Written problem:
Can you rewrite all of the data below as a numbered list, leaving out the blank lines?
:: Data records ::
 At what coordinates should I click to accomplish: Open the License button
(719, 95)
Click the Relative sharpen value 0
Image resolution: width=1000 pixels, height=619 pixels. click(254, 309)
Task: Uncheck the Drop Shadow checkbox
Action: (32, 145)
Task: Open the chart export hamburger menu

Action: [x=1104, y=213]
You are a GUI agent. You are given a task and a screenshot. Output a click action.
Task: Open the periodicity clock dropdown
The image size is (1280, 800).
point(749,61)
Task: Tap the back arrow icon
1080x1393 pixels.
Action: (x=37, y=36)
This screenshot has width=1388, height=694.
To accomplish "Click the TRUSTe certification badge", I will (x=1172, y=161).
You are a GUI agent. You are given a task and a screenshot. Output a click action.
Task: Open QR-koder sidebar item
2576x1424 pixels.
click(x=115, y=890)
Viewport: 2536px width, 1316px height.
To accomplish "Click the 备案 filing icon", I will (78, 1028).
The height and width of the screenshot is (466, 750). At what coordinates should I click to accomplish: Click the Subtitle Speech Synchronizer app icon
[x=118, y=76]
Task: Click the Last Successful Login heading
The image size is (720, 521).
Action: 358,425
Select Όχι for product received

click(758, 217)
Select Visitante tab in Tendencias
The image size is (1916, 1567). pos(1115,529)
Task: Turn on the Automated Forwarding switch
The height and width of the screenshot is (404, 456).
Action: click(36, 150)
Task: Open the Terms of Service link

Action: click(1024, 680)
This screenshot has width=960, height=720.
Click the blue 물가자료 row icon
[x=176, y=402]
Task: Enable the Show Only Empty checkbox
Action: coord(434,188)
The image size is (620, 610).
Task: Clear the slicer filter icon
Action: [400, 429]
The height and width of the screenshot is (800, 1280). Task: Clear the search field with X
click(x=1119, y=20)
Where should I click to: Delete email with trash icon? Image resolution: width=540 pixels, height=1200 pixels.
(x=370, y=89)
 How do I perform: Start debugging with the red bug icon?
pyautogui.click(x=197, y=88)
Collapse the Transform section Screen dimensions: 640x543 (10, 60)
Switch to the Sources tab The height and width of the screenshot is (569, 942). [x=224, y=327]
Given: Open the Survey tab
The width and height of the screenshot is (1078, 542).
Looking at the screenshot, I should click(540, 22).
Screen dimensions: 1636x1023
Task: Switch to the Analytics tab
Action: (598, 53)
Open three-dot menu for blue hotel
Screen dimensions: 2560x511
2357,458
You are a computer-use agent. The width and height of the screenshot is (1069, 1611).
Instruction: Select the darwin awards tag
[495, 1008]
:::
Written solution:
1.  At what coordinates should I click to accomplish: Open the License button
2. (719, 95)
3. Click the Relative sharpen value 0
4. Image resolution: width=1000 pixels, height=619 pixels. click(254, 309)
5. Task: Uncheck the Drop Shadow checkbox
6. Action: (32, 145)
7. Task: Open the chart export hamburger menu
8. Action: [x=1104, y=213]
9. You are a GUI agent. You are given a task and a screenshot. Output a click action.
10. Task: Open the periodicity clock dropdown
11. The image size is (1280, 800).
12. point(749,61)
13. Task: Tap the back arrow icon
14. 1080x1393 pixels.
15. Action: (x=37, y=36)
16. This screenshot has width=1388, height=694.
17. To accomplish "Click the TRUSTe certification badge", I will (x=1172, y=161).
18. You are a GUI agent. You are given a task and a screenshot. Output a click action.
19. Task: Open QR-koder sidebar item
20. 2576x1424 pixels.
21. click(x=115, y=890)
22. Viewport: 2536px width, 1316px height.
23. To accomplish "Click the 备案 filing icon", I will (78, 1028).
24. The height and width of the screenshot is (466, 750). At what coordinates should I click to accomplish: Click the Subtitle Speech Synchronizer app icon
25. [x=118, y=76]
26. Task: Click the Last Successful Login heading
27. The image size is (720, 521).
28. Action: 358,425
29. Select Όχι for product received
30. click(758, 217)
31. Select Visitante tab in Tendencias
32. The image size is (1916, 1567). pos(1115,529)
33. Task: Turn on the Automated Forwarding switch
34. The height and width of the screenshot is (404, 456).
35. Action: click(36, 150)
36. Task: Open the Terms of Service link
37. Action: click(1024, 680)
38. This screenshot has width=960, height=720.
39. Click the blue 물가자료 row icon
40. [x=176, y=402]
41. Task: Enable the Show Only Empty checkbox
42. Action: coord(434,188)
43. The image size is (620, 610).
44. Task: Clear the slicer filter icon
45. Action: [400, 429]
46. The height and width of the screenshot is (800, 1280). Task: Clear the search field with X
47. click(x=1119, y=20)
48. Where should I click to: Delete email with trash icon? Image resolution: width=540 pixels, height=1200 pixels.
49. (x=370, y=89)
50.  How do I perform: Start debugging with the red bug icon?
51. pyautogui.click(x=197, y=88)
52. Collapse the Transform section Screen dimensions: 640x543 (10, 60)
53. Switch to the Sources tab The height and width of the screenshot is (569, 942). [x=224, y=327]
54. Given: Open the Survey tab
55. The width and height of the screenshot is (1078, 542).
56. Looking at the screenshot, I should click(540, 22).
57. Screen dimensions: 1636x1023
58. Task: Switch to the Analytics tab
59. Action: (598, 53)
60. Open three-dot menu for blue hotel
61. Screen dimensions: 2560x511
62. 2357,458
63. You are a computer-use agent. The width and height of the screenshot is (1069, 1611).
64. Instruction: Select the darwin awards tag
65. [495, 1008]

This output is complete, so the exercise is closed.